Heat Shock Proteins


Heat Shock Proteins Expression in Corals

The health of the coral reefs worldwide is seriously endangered by a multitude of factors, both biotic and abiotic. In fact, the global climate change is widely recognized as the most serious threat to coral reefs, causing abnormally elevated and low ocean temperatures, high UV radiations, severe changes in salinity and ocean acidification. At the same time, coral diseases are strongly contributing to the rapid global decline in coral cover and diversity causing unprecedented declines in many coral taxa.

As sessile marine organisms, corals cannot escape to the surrounding environmental conditions and for this reason, in order to cope with environmental perturbations, they rely mainly on their physiological and cellular stress responses. Since the earliest steps of an organism’s response to any stress occur at the cellular level, a useful diagnostic tool is represented by the analysis of the expression of cellular stress molecular biomarkers that reflect changes in the cellular structural integrity and in the functional cellular pathways and performance. Among these, the Heat shock proteins (Hsps) fulfil a crucial role as defense mechanism, by sustaining protein homeostasis during cellular stress through the up-regulation of their expression. In fact, Hsps facilitate proper protein folding and multimeric protein assembly, assist protein translocation, prevent the aggregation of misfolded proteins and facilitate the removal of protein aggregates, participate in signalling pathways and regulate stress-induced apoptosis. They also are involved in the intracellular protein transport and in the degradation of damaged proteins as well as in the immune response acting as immune modulators.

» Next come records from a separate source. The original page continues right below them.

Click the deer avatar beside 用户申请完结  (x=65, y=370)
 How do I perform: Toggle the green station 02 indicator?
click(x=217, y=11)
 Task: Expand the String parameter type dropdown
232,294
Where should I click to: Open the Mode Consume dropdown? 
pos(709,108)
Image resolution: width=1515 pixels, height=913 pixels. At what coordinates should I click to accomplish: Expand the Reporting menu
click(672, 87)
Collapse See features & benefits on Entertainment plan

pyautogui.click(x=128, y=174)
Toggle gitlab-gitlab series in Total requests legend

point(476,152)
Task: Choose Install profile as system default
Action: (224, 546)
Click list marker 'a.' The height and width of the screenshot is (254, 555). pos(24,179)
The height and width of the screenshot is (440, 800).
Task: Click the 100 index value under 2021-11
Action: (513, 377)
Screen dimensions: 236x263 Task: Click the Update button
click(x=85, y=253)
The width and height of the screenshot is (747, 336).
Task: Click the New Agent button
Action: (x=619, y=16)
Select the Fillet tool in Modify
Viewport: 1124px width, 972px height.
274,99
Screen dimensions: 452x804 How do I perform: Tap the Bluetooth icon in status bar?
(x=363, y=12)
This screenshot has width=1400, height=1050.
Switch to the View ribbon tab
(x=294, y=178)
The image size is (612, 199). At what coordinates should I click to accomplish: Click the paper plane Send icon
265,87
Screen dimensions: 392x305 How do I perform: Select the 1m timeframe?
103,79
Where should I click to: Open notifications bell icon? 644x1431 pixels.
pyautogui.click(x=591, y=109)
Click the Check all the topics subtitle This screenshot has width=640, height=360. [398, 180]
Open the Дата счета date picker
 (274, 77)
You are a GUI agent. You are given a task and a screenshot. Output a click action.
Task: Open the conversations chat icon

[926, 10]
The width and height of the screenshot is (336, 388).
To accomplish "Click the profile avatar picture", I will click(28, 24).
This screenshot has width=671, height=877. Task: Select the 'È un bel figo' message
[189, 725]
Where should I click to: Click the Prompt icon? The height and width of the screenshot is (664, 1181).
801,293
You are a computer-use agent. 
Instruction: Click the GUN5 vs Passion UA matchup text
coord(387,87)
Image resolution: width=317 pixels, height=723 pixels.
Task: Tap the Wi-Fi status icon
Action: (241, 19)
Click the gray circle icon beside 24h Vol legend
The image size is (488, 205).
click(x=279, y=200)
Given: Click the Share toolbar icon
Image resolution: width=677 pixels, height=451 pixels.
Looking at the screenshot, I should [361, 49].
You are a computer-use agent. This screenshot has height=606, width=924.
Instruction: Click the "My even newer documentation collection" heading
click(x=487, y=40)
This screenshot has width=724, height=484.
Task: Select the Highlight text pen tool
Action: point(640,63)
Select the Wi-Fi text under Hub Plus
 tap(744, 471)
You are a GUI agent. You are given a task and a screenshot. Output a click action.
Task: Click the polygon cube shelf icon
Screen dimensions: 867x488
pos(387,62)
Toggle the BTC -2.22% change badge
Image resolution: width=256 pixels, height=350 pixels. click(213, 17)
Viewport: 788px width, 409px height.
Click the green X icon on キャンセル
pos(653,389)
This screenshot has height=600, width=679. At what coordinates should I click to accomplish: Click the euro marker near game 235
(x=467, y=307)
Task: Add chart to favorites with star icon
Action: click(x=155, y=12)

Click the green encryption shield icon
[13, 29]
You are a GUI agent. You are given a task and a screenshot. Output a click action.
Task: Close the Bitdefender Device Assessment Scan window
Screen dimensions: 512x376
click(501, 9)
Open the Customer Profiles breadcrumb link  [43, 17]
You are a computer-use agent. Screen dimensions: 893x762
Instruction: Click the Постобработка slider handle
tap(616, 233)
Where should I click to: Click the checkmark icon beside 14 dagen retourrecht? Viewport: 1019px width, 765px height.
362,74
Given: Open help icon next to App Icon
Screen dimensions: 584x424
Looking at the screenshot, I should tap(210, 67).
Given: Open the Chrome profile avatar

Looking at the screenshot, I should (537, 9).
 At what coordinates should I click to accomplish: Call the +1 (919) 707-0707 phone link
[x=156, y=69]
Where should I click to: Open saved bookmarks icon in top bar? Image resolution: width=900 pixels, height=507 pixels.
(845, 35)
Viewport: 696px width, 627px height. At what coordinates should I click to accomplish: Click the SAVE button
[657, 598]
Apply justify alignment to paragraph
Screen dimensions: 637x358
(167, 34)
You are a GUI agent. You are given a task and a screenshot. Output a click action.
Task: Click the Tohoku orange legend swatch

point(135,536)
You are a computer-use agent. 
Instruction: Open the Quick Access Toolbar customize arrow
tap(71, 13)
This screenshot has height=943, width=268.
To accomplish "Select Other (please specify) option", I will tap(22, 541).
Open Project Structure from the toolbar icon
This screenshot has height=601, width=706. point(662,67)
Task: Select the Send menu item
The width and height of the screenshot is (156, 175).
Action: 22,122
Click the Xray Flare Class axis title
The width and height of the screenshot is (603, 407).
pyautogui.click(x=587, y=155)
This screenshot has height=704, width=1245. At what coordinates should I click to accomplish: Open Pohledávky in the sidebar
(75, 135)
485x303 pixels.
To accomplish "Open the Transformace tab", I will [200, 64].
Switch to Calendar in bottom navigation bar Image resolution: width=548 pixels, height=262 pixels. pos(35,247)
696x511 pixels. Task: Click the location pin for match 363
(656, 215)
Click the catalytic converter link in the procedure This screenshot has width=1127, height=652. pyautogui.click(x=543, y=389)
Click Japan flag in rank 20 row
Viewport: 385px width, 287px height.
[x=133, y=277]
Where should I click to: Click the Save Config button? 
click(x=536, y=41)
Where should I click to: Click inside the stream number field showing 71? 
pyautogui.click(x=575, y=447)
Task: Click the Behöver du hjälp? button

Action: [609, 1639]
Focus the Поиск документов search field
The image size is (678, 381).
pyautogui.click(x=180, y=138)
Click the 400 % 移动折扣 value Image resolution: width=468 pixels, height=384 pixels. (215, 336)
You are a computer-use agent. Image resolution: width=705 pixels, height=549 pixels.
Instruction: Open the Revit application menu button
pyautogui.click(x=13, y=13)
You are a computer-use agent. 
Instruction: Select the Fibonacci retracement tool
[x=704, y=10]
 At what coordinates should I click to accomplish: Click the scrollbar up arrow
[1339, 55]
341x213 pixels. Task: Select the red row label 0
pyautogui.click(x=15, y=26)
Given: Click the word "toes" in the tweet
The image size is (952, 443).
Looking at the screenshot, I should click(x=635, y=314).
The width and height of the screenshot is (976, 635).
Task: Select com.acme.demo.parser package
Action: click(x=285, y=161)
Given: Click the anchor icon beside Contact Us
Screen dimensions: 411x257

Hsps are categorized into several families, named on the basis of their approximate molecular mass, with specific functions performed in a specific cellular compartment of which can provide useful information about the functionality under stress. Since the levels of Hsps in the cells are up-regulated in order to increase cellular repair and cellular tolerance when environmental variations, both abiotic and biotic, perturb the organism’s physiological system, the analysis of their expression may constitute a useful diagnostic tool, capable to check specific variations in the coral health and physiology which cannot be detected morphologically.